▶ _EXERCISE TEXT_:

PIELA Varies one backbone angle at a time (makes
large changes)

LAMBDA Varies the angles of rotation of peptide
groups about virtual bond (CA-CA) axes.
Doesn't change much backbone shape, but
rather optimizes the orientation of peptide
groups.

CONSTR_MOV Indicates that distance constraints should
be used. See $DIST_CONST keyword to find
out how to introduce distance constraints.

BACKUP = number Time interval in seconds in which restart
information is punched. (default 3600 s)

RESTART Flag to indicate that the program should
continue a previous search. The program will
look automatically for a backup file.

MAXIT = number Maximum number of steps (accepted
conformations) in MCM/EDMC

RAND_START Start from a randomly-generated conformation.
This key works requires definition of SEED.

OMEGA_180 Works with RAND_START. Keep the omega's at 180.

RAND_TO_ELEC = number Pre-defined ratio of random to electrostatic
sampling; default 0.1. RAND_TO_ELEC=1.0 is
equivalent to the flag MCM.

MAX_REPM = number - Maximum number of repetitions of a
conformation.

MAX_RAND = number - Maximum number of random-prediction trials.

MAX_EL = number - Maximum number of electrostatic-prediction
trials within an iteration.

MAX_THERMAL = number - Maximum number of thermal movements.

EFINAL = number - Target Energy. This represents a way to
stop the search when EFINAL is reached.
default is a very large negative number.

TEMP = number - Temperature used during normal stages
of the search.
The default is doing simulations at
a constant temperature. However, there
are two other alternatives:
'Thermal_shock' and 'adapt_temp'.

THERMAL_SHOCK - Thermal shock Monte Carlo scheme. The
system is suddenly "heated". Keywords that
need to be specified are:

T_LOW = number - lower bound of temperature.

T_UP = number - upper bound of temperature.

NTEMP = number - Number of steps in which the system is
heated from T_LOW to T_UP.

ADAPT_TEMP - Adaptive temperature scheme.
If NHEAT=NCOOL=1, we have THERMAL_SHOCK.

NHEAT = number - Number of heating steps.

NCOOL = number - Number of cooling steps.

T_LOW = number - lower bound of temperature.

T_UP = number - upper bound of temperature.

▶ _RECORDS PROVIDED_:
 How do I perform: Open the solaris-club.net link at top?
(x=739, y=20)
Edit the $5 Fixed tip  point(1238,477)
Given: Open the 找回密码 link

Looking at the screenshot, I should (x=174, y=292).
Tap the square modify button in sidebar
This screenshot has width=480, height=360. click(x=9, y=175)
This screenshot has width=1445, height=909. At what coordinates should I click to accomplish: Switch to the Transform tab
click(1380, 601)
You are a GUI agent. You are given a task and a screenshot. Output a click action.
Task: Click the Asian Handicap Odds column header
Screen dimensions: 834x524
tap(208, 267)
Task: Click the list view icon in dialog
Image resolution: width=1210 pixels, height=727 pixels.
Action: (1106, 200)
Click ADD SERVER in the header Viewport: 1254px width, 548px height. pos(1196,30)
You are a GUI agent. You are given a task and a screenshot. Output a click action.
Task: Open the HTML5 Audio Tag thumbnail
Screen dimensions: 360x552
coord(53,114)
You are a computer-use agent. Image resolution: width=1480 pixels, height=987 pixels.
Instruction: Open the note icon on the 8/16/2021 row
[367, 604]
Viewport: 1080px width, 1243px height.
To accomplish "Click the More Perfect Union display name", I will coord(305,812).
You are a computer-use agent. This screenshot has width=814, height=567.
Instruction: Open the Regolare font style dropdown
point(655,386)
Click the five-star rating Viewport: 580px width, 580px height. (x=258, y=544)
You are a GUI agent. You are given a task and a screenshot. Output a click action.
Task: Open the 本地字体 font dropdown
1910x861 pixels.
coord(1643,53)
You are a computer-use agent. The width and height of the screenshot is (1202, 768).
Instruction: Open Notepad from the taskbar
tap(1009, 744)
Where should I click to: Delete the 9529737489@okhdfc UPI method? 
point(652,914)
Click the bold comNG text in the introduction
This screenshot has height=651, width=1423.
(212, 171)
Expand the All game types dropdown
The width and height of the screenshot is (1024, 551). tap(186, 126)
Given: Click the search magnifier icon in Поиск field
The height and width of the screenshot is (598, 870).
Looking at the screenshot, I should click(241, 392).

▶ _EXERCISE INSTRUCTIONS_: From the keyword reference, print the passage that begins with "CONSTR_MOV Indicates that" and ends with "(default 3600 s)". The rows are separate material, unconnected to the keyword reference.

▶ _ANSWER TO THIS TASK_:
CONSTR_MOV Indicates that distance constraints should
be used. See $DIST_CONST keyword to find
out how to introduce distance constraints.

BACKUP = number Time interval in seconds in which restart
information is punched. (default 3600 s)